At the risk of seeming gratuitously contrarian, I have to admit that I don’t really see what all of the hubbub is about surrounding Geller’s ads. First, we live in the United States, a free society in which the rights enshrined in the First Amendment are held as sacrosanct, and rightly so. This being the case, we Americans are going to inevitably come across statements and images that many of us find offensive. Just last week, I was fortunate enough to find myself driving behind a “pro-life” box truck with images of aborted fetuses plastered all over it. I didn’t care for this at all, but that’s the price one pays to live in a country with liberal interpretations of protected speech. The same can be said of Geller’s ads. Sure the message may be abhorrent, but look around – there’s plenty of speech floating around just waiting to offend your sensibilities (see, e.g., the internet).

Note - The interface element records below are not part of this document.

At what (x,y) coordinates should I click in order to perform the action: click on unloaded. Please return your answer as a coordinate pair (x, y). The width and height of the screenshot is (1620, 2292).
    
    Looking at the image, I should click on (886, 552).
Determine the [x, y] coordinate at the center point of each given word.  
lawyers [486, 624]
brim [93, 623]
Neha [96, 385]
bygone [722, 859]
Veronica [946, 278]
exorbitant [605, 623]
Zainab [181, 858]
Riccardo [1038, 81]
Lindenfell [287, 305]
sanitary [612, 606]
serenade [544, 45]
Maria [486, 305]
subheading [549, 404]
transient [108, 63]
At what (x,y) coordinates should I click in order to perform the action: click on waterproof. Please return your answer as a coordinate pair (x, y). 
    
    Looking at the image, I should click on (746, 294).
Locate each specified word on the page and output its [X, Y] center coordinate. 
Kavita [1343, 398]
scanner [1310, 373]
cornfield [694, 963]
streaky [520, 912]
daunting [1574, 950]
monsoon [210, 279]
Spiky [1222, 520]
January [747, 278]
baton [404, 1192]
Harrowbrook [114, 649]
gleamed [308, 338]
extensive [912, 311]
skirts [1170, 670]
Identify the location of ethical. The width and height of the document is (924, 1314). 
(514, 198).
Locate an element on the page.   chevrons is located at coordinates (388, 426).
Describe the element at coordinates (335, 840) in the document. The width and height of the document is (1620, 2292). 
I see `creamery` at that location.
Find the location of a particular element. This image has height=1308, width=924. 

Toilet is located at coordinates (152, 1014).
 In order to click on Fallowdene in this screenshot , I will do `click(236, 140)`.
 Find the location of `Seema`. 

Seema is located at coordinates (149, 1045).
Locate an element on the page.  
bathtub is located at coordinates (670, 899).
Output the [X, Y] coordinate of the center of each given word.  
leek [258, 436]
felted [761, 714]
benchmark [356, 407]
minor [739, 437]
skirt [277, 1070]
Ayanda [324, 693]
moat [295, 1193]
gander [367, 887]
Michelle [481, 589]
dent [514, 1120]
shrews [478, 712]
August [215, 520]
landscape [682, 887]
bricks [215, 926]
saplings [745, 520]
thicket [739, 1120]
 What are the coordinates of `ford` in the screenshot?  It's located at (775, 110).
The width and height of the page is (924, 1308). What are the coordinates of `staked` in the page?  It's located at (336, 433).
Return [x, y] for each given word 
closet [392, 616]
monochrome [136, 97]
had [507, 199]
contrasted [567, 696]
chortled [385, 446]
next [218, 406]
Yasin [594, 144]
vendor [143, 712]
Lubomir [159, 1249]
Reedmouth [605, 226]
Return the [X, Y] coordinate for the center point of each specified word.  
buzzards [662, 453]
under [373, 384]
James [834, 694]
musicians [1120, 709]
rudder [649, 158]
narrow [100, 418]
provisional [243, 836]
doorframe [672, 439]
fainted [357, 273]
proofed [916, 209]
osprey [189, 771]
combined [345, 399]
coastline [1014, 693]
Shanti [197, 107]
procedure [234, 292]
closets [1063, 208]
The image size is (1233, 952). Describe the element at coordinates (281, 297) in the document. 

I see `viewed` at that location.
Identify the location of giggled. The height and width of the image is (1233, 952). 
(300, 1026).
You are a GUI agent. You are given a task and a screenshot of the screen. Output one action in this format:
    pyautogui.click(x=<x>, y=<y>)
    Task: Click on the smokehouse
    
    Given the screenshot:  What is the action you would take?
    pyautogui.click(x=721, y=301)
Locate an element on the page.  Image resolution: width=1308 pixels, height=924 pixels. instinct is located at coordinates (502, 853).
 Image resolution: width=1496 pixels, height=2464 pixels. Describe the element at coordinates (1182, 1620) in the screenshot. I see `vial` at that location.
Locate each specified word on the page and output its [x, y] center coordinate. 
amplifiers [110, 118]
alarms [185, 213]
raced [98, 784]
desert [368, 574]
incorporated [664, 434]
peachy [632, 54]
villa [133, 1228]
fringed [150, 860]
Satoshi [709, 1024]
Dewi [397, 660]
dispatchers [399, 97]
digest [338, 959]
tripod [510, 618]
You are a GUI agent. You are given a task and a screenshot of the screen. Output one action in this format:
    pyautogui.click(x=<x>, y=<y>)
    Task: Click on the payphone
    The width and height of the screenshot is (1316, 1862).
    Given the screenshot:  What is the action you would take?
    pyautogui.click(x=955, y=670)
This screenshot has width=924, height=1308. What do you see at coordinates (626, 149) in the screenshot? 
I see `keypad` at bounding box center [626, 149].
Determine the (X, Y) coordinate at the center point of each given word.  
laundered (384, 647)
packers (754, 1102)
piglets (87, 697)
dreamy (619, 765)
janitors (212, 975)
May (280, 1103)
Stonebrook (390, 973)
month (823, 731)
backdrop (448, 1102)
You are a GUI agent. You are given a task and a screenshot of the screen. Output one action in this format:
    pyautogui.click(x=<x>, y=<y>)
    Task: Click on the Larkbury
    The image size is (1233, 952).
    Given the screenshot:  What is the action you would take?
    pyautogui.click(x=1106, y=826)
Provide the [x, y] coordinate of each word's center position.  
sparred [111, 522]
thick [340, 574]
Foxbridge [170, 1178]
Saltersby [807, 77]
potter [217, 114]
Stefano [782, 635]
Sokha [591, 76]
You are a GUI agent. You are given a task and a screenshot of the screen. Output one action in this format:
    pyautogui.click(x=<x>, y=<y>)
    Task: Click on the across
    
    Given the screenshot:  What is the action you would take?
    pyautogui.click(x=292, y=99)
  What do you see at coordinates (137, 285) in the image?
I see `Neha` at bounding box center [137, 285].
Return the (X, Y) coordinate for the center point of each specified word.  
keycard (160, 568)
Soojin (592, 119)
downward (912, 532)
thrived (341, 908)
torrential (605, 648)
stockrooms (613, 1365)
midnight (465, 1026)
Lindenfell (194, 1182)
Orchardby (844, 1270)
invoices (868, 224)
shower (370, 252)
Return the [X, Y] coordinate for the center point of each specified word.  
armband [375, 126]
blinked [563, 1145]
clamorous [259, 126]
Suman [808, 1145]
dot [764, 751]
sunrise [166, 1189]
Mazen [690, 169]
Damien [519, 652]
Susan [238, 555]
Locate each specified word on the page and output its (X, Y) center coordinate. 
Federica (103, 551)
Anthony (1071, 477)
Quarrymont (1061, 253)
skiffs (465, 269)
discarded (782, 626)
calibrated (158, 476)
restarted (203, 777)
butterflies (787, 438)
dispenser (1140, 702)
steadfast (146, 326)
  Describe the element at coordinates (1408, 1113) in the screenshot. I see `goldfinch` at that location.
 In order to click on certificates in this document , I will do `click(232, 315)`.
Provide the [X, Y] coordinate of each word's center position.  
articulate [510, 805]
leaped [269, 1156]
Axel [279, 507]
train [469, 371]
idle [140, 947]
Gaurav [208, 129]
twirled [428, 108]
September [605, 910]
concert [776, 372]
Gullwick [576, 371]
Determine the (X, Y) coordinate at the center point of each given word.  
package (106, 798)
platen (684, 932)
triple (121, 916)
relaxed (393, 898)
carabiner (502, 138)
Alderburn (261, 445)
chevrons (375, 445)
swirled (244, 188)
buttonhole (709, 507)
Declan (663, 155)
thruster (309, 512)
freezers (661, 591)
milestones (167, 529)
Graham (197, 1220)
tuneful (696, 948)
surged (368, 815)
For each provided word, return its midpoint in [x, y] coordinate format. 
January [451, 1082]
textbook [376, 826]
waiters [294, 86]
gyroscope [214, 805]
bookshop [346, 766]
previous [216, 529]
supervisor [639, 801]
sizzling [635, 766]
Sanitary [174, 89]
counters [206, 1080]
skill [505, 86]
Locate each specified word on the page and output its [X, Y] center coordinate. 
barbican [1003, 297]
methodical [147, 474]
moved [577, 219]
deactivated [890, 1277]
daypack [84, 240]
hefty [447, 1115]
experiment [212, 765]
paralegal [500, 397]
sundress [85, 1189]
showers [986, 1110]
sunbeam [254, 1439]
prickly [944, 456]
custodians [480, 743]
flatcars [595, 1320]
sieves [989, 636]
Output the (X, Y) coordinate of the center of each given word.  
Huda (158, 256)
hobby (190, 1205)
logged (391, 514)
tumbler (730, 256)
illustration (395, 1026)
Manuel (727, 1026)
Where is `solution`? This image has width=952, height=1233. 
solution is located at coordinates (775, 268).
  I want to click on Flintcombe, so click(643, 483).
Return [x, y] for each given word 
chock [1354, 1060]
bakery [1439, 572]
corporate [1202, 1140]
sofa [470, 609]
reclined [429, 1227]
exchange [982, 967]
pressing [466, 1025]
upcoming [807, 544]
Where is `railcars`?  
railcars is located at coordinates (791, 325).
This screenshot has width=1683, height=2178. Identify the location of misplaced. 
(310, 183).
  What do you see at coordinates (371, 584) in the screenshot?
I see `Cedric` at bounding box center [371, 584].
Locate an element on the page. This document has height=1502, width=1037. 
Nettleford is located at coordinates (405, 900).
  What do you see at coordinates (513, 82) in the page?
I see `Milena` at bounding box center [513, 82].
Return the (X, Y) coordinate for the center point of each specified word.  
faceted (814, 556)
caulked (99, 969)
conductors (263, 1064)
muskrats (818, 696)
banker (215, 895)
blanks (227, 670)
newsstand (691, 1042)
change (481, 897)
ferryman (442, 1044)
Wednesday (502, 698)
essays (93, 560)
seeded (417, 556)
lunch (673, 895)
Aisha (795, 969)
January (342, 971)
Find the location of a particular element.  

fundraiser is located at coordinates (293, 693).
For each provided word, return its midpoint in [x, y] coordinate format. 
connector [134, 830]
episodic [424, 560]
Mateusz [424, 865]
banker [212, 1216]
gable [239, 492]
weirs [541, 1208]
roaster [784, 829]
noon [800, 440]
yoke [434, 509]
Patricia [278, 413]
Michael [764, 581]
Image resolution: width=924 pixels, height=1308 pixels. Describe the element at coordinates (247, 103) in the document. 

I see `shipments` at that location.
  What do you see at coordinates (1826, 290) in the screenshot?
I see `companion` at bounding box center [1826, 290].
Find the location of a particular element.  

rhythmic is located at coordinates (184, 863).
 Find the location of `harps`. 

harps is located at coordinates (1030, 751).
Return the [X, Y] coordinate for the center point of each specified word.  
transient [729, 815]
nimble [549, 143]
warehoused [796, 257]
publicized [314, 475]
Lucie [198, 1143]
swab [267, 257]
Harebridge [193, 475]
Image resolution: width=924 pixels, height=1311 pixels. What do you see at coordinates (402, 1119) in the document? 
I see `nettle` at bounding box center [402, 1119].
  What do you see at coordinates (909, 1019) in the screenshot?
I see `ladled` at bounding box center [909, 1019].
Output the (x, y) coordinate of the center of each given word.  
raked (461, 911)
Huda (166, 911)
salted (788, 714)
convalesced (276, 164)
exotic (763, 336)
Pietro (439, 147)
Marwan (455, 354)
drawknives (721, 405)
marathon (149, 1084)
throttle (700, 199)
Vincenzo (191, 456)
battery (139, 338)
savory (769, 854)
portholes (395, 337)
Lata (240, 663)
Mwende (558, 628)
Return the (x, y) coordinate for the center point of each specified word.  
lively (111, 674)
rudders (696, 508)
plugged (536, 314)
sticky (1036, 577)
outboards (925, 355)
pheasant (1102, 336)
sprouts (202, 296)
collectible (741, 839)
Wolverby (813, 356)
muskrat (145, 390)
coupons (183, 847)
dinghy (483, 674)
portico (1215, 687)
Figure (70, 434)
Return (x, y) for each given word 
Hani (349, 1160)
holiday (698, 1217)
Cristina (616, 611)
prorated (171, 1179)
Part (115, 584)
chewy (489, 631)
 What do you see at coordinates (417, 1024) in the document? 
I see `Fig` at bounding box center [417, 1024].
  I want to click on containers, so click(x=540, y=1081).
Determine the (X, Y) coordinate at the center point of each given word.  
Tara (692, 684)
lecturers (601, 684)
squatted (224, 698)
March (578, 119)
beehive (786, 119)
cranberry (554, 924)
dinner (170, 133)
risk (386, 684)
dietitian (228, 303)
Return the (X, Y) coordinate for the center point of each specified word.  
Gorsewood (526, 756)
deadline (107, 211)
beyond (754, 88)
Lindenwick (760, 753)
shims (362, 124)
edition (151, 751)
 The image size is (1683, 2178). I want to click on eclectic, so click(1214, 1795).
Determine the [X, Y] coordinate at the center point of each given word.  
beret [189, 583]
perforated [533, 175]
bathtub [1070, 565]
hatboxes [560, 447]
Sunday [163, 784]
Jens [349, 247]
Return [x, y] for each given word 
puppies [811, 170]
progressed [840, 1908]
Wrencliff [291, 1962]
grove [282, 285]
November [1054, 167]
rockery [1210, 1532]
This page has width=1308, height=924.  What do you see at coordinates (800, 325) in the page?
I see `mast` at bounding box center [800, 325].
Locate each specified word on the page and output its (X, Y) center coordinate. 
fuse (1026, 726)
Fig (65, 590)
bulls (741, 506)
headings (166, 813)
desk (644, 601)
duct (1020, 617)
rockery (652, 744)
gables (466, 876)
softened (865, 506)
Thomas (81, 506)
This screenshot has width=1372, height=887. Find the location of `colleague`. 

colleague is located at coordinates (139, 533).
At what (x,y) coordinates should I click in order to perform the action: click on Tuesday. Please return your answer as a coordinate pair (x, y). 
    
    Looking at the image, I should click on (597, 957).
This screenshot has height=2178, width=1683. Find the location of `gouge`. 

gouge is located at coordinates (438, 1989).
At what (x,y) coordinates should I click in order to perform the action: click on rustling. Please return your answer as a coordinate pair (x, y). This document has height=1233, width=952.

Second, Geller’s ads are exactly what we should expect from her by now. This is the same woman who found her fame in 2010 protesting and maligning the Park51 Islamic community center, or as Geller eloquently termed it, the “911 Mega Mosque at Ground Zero.” This is also the same woman who called President Obama the “love child” of Malcolm X and a “Mohammedan” who “will do nothing but beat up on our friends to appease his Islamic overlords.” So she’s clearly a bit off-kilter. Why, again, should I care about some cockamamie Ayn Rand-inspired subway poster? That’s right, I shouldn’t. And neither should you. (According to NPR’s affiliate in New York City, most subway commuters are doing exactly this, “rushing by without paying much attention.”)
If only Egyptian-American journalist Mona Eltahawy and other like-minded, sticker-wielding vandals could have followed suit. Instead, she defaced an ad with pink spray paint and was summarily arrested and charged with criminal mischief, making graffiti, and possessing a graffiti instrument – all before the watchful eye of a New York Post cameraman. Eltahawy was hardly the first to vandalize the ads, but certainly the most conspicuous. Because of this, Eltahawy may have inadvertently brought even more attention to an ad campaign that should have been limited to New Yorkers bored enough to read subway advertising. Even more disconcerting – to me, at least – is that this self-professed liberal ran roughshod over a core element of liberal society without batting an eye. Indeed, she attempted to justify her behavior in terms of the very Constitutional amendment she disregarded.
It’s a fair question to ask: If the ads in question are so repugnant, why not cover them up with stickers and paint? It’s an even easier question to answer: Because free speech is so important to maintaining a free, open, and just society that we must fight the impulse to suppress speech, especially that which we find disagreeable. This, of course, means that some among us will use their free speech in a way that is not only uncomfortable (see, e.g., fetus-truck anecdote above) but incredibly painful to others. Just ask the families of soldiers who died in Iraq and Afghanistan who want nothing more than to bury their loved ones with dignity and respect, only to have their funerals accosted by members of the Westboro Baptist Church.
But there is no right to not be offended; nor should there be. We Americans should be thankful that we live in a country in which Pamela Geller and her ilk can say vile and sordid things about Muslims, just as Muslims (and others, like me, who believe Geller’s posters are truly a waste of paper and ink) should be thankful that they have the right to counter Geller’s vitriol with yet more speech. Eltahawy and others’ attempts to deface or destroy Geller’s ads have no place in a free society and should be denounced just as vociferously as the ads themselves.